Shrek, RTÉ’s ‘bogus tweet’ gaffe and the problem of digital confirmism…

It was gratifying to read in Saturday’s Irish Times, this passage from Breda O’Brien: “Journalists could not survive without the internet, and there are many respected bloggers, such as Slugger O’Toole, who do the mundane fact-checking.”

For which, much thanks Ms O’Brien. I can’t claim any primary virtue for that accolade (I’ve made more than my own fair share of mistakes); Mr Baker has a better claim to it than most of the rest of us.

Elsewhere the sound of grinding axes around Dublin on the issue of RTÉ Front Line’s reading out of a ‘bogus tweet’ has been almost deafening. For instance, Bruce Arnold has them running an pro Sinn Fein agenda in a campaign when RTÉ were pretty much camped on Martin McGuinness’s front lawn asking endless questions about his IRA past.

RTÉ were caught bang to rights right from the get go, in one critical respect. The Tweet was and remains (since the originator apparently removed it in the middle of this conversation on Slugger) wrong. (Adds: as Cynic2 notes below, responsibility for the initial falsehood lay not with the tweet, but with Martin McGuinness’s earlier contribution to the studio debate).

As Harry Magee noted of the first official statement at the time:

The “two men in a position to confirm or disprove this story were both live on the programme”. It said the simplest thing to do was to put it to them. “This was particularly true of Mr McGuinness had just raised the issue. Clearly he would be in a position to confirm or deny that such an event was planned,” said the statement. The problem was it wasn’t put to McGuinness and in any instance he was not in a position to confirm or deny it.
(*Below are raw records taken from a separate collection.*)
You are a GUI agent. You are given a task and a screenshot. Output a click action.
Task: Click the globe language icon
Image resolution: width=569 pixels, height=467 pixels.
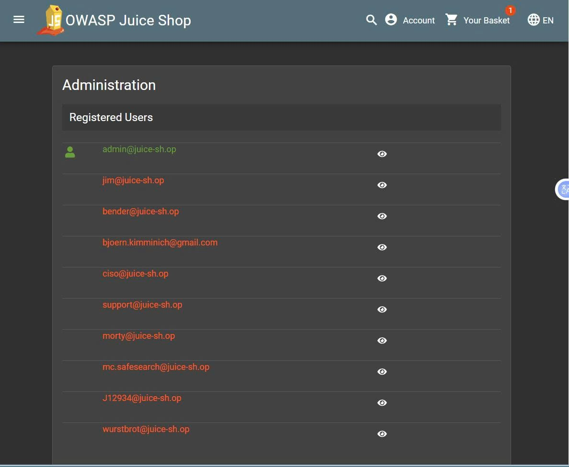pyautogui.click(x=533, y=20)
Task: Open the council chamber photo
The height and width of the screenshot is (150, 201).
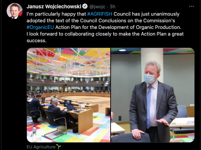Action: click(68, 95)
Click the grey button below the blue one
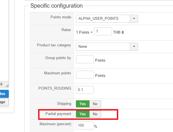173x132 pixels. pos(4,102)
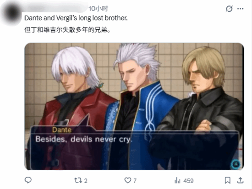
Task: Click the Grok slashed-circle icon
Action: (229, 9)
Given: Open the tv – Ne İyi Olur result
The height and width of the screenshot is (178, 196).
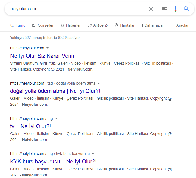Looking at the screenshot, I should [x=31, y=126].
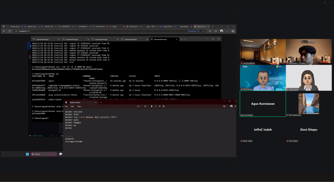This screenshot has height=182, width=334.
Task: Click Windows Start button on taskbar
Action: coord(27,154)
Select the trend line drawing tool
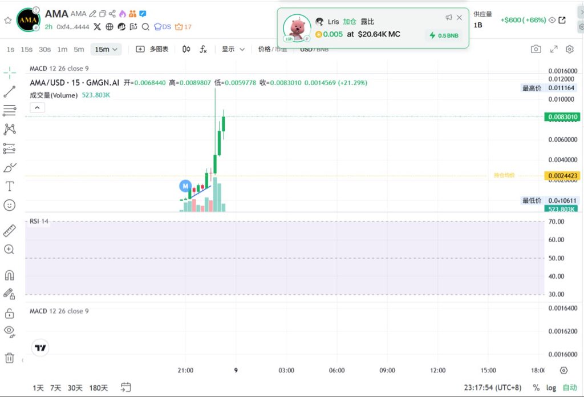The width and height of the screenshot is (584, 397). point(10,91)
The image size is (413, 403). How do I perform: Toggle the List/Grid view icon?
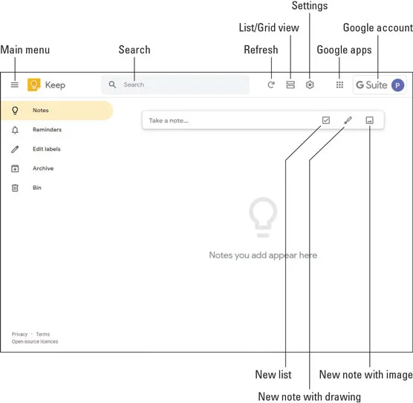(x=290, y=85)
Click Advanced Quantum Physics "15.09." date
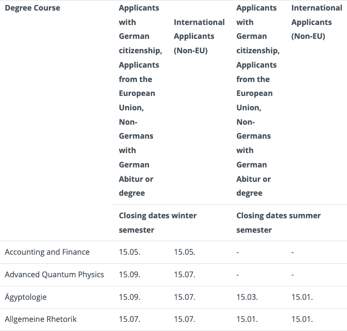 tap(129, 275)
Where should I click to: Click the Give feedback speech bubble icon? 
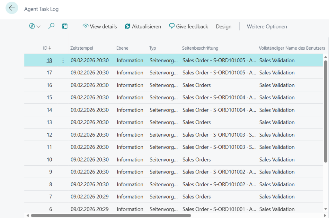(x=172, y=26)
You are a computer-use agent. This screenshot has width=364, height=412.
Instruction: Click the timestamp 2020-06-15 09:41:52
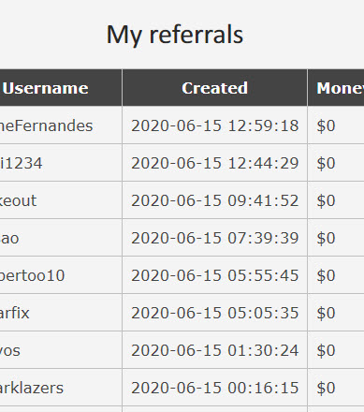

The latest Sinn Fein comment is less ambivalent:

The tweet had nothing to do with the Martin McGuinness presidential campaign and RTE could have checked this with any of a number of representatives of my campaign team who were present in RTE on the night. They didn’t do this.

Quite.

What’s at issue here is a clash of standards between a regulated news broadcast industry and one that’s not. Put simply, RTÉ cannot get away with what Fox News might in the US, or even what the Sunday Independent might print in the midst of one of its several agenda driven campaigns from the abolition of stamp duty, the exclusion of Labour from the current government, or that old perennial ‘get Sinn Fein’.

Disgruntled production staff at RTÉ might point to the fact that this bogus account’s tweet was retweeted over 300 in less than an hour, including lots of pol corrs and hacks (who have subsequently faded into the background and are noticeable by their absence from the current debate).

The similarity in the two accounts certainly created confusion, even amongst party supporters. Set up on the 17th September, within five days Sinn Fein had reaffirmed the correct designation to supporters via mailing lists and social media following complaints regarding the content being published by @McGuinness4Pres account.

They might also point to the fact that the Presidential candidate only lodged his complaint after the election result was declared. Nothing was said to RTÉ staff on the night, or the following morning during his half hour on Pat Kenny Today or his twelve minute interview on Six One the day after.

Politically, Gallagher was caught out not simply by negative framing of the story but by his failure to kill it, not simply that night but in the days that followed. Yet journalistically, as we noted at the time:

Gallagher’s struggle to recollect the incident arose from the fact that there was no cheque to be collected. Payment for his picture with the then Taoiseach had already been cashed by Mr Morgan. There wasn’t even a brown envelope.

Sinn Fein had successfully employed the indignant weight of RTE’s moral outrage to kill a front runner. Machiavelli would have approved.

Whatever the appeal of Twitter and the independent route to market it provides for politicians and journalists alike this story provides one lesson that’s as old as professional journalism itself: unqualified leads are dangerous.

And if there’s a more universal lesson it is that Twitter, like much of the rest of the tools offered by the Internet, has its own quite limited value. If a newly romanced press is not to fall into digital confirmism it must chart its way round Twitter’s own hysterical forms of churnalism by improving the capacity of journalists to engage more independent judgement with the longer game of politics.

Or put a simpler way, to quote a line in the latest ‘Shrek’ film where the eponymous hero says to his mate ‘Donkey’: “There’s a stack of freshly prepared Belgian waffles in the middle of the forest. Don’t you find that even a wee bit suspicious?”

It may be time to return to asking the most obvious questions first.